La maleta-bomba de la consigna explotó a las 19.10 horas del lunes 27. Provocó un incendio en el que resultaron heridas seis personas. Una de ellas era Arruti. Otra, su sobrina nieta María Begoña Urroz Ibarrola, de 20 meses, que sufrió graves quemaduras. La niña era la primogénita de un matrimonio del pueblo navarro de Beinza-Labayen que había emigrado a Lasarte. El padre, Juan, trabajaba en la fábrica Moulinex. La madre, Jesusa, solía ayudar a su tía Soledad en la estación. Aquel día había dejado a Begoña a su cuidado mientras iba a comprarle unos zapatitos.

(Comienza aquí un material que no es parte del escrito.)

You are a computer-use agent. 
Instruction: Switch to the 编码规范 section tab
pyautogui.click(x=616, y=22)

La chiquilla ingresó en la clínica del Perpetuo Socorro, pero los médicos no pudieron salvarle la vida. Falleció a las 23.00 horas del martes.

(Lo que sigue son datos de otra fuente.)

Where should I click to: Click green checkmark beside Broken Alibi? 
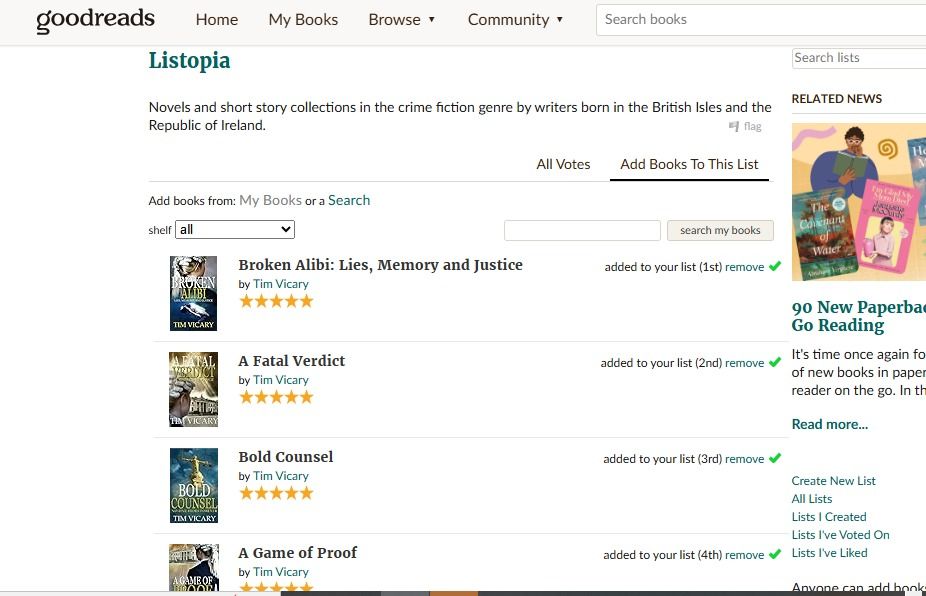775,267
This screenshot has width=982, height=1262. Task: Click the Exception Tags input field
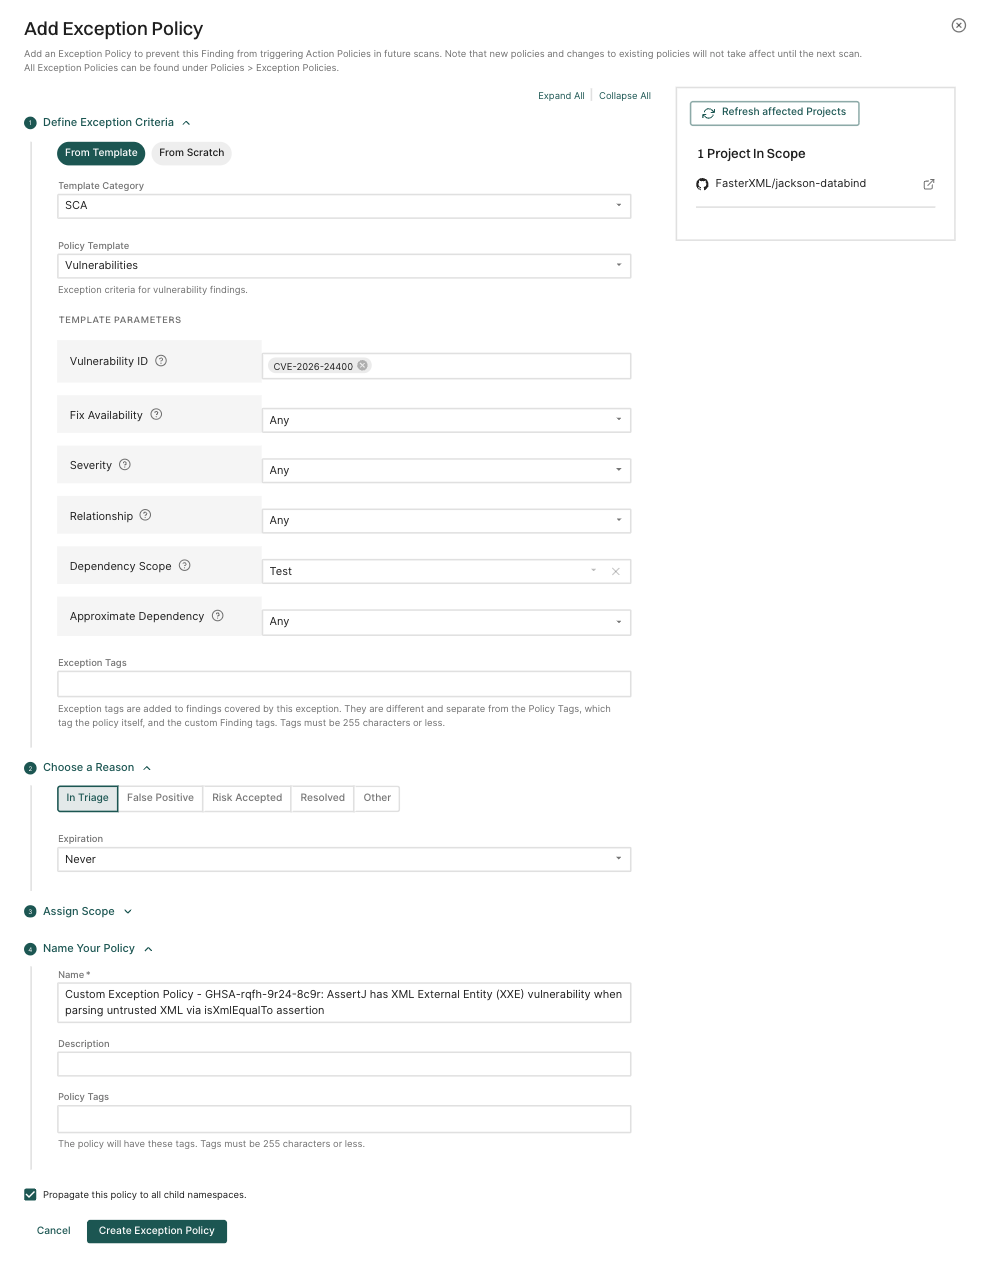pos(344,684)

La Policía descubrió dónde se había alojado el terrorista, la tienda en la que había comprado las maletas, las personas con las que se había cruzado y las mentiras que contó. Los agentes reconstruyeron sus pasos, le pusieron nombre y apellidos, pero no dieron con él: Santoro ya había huido.

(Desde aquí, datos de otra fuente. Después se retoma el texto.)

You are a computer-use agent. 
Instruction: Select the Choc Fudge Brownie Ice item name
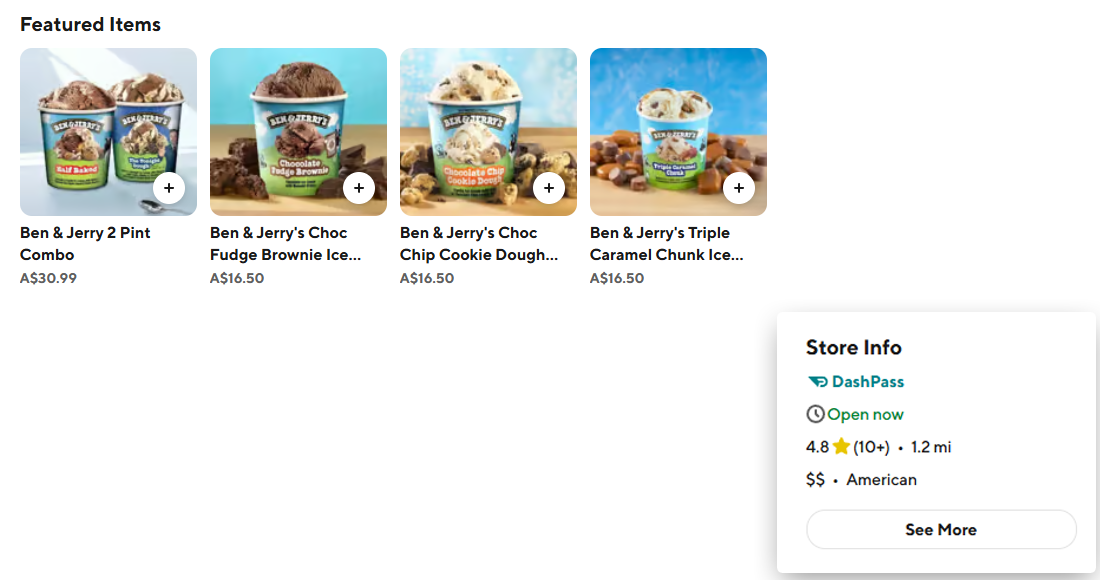[285, 244]
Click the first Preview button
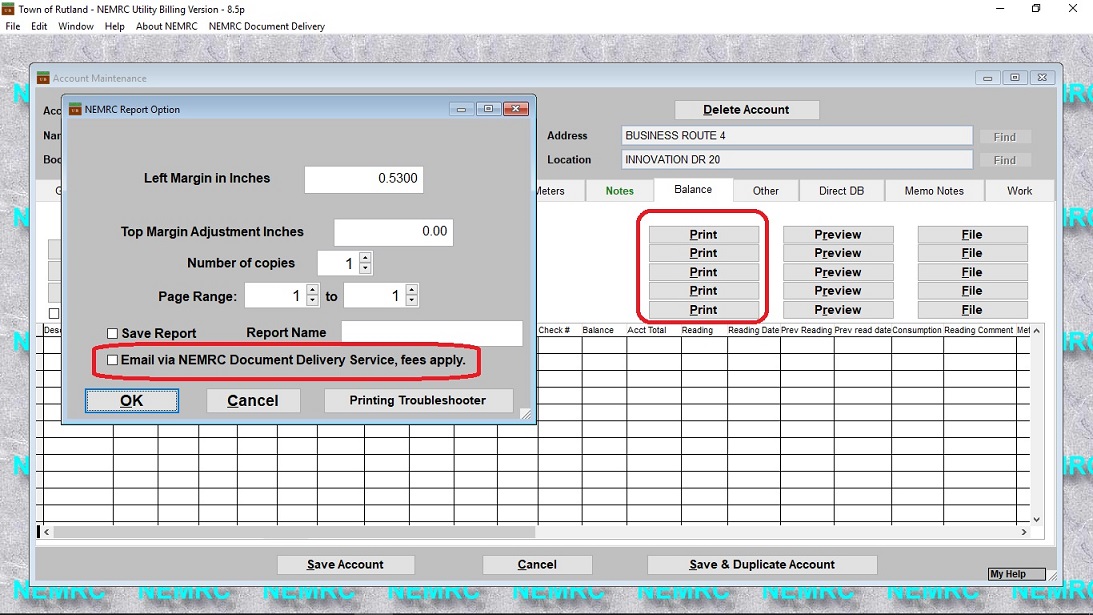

Todo señalaba al DRIL. Por si quedaba alguna duda, los portavoces de aquella organización, compuesta por portugueses antisalazaristas y españoles antifranquistas de diversas ideologías, reivindicaron sus atentados en la prensa venezolana. Unos días después insistieron: «Las revoluciones para derrocar a los tiranos no se hacen con té y simpatía ni con bombones». Nunca mencionaron a su víctima.
Urroz fue la tercera de las cuatro muertes asociadas a aquellas siglas. En marzo de 1960 a uno de los miembros del DRIL le estalló su propio artefacto y otro había sido fusilado por la dictadura franquista. En enero de 1961 un comando asesinó al marino portugués João José do Nascimento Costa durante el asalto al trasatlántico Santa María.
Ese mismo mes el juzgado requirió la comparecencia de Santoro y otros dos integrantes del DRIL. Ni comparecieron ni fueron detenidos. En 1964 el grupo desapareció en el sumidero de la historia. La Ley de Amnistía de octubre de 1977 borró la responsabilidad penal de sus crímenes.
Probablemente Santoro no quería matar a nadie, pero sabía que poner bombas de relojería en lugares repletos de gente suponía correr ese riesgo. Y no le importó. Que lo hiciera después de gozar de una noche de farra dice algo más sobre él. Pero lo peor fue que jamás pidió perdón por la muerte de Begoña Urroz. Y tuvo 52 años para hacerlo: falleció en 2012.
En marzo de 2010 el Congreso declaró el 27 de junio como el Día de recuerdo y homenaje a las víctimas del terrorismo. Prácticamente por unanimidad, en septiembre de 2011 las Cortes aprobaron la Ley de Reconocimiento y Protección Integral a las Víctimas del Terrorismo, que introdujo una gran novedad: se indemnizaría a quienes habían sufrido atentados producidos desde el 1 de enero de 1960, cuando el límite de la legislación previa había sido 1968. Así se trataba de reparar a familias como los Urroz, que hasta entonces habían quedado fuera del amparo institucional.
Aquellos acuerdos han tenido consecuencias muy positivas para las víctimas, pero la elección de la fecha se inspiró en una tesis errónea: que la bomba de Amara la había puesto ETA. Trabajos como el informe que el Centro Memorial publicó en 2019, el documental ‘Muerte en Amara’ (Aitor González de Langarica, 2024) o el libro’ Las raíces de un cáncer’ (Tecnos, 2024) han permitido corregir aquella equivocación. Centrémonos, pues, en lo primordial.
Según Reyes Mate, si alguien reconoce a una víctima, tiene que reconocerlas a todas. Por supuesto, existen visiones distintas sobre la violencia política, pero no puede haber juicios morales distintos: ningún fin justifica los medios sangrientos. Parafraseando a Sebastián Castellio, matar a una niña no es defender una doctrina, es matar a una niña. Recordar a Begoña Urroz nos ayuda a comprender esa lección universal.